### Data for this task ###

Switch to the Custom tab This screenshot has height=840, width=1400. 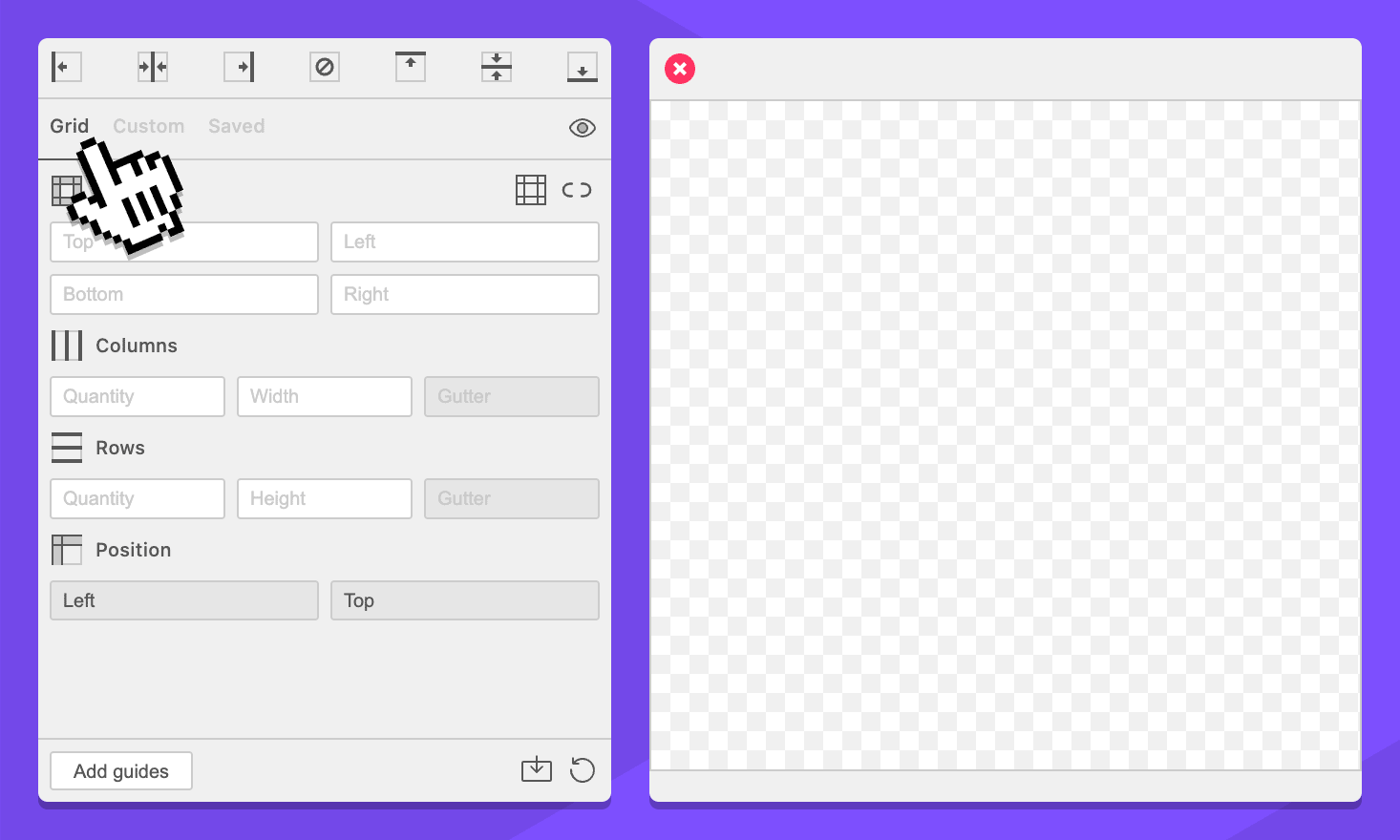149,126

###
### Data for this task ###

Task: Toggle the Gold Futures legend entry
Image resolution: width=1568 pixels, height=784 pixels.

###
### Data for this task ###

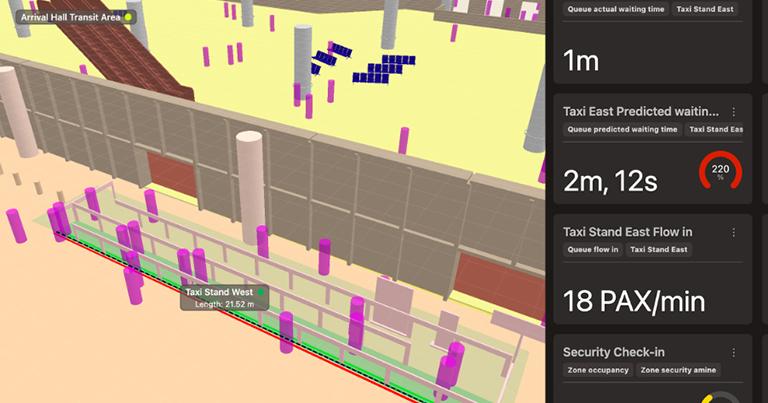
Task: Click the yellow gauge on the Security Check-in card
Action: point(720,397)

###

■ Task goal: From the material above, set down exactly the lines between the line holding "Task: Toggle the Gold Futures legend entry" and the line holding "Image resolution: width=1568", inclusive. Include nothing else.

■ Result for this exercise:
Task: Toggle the Gold Futures legend entry
Image resolution: width=1568 pixels, height=784 pixels.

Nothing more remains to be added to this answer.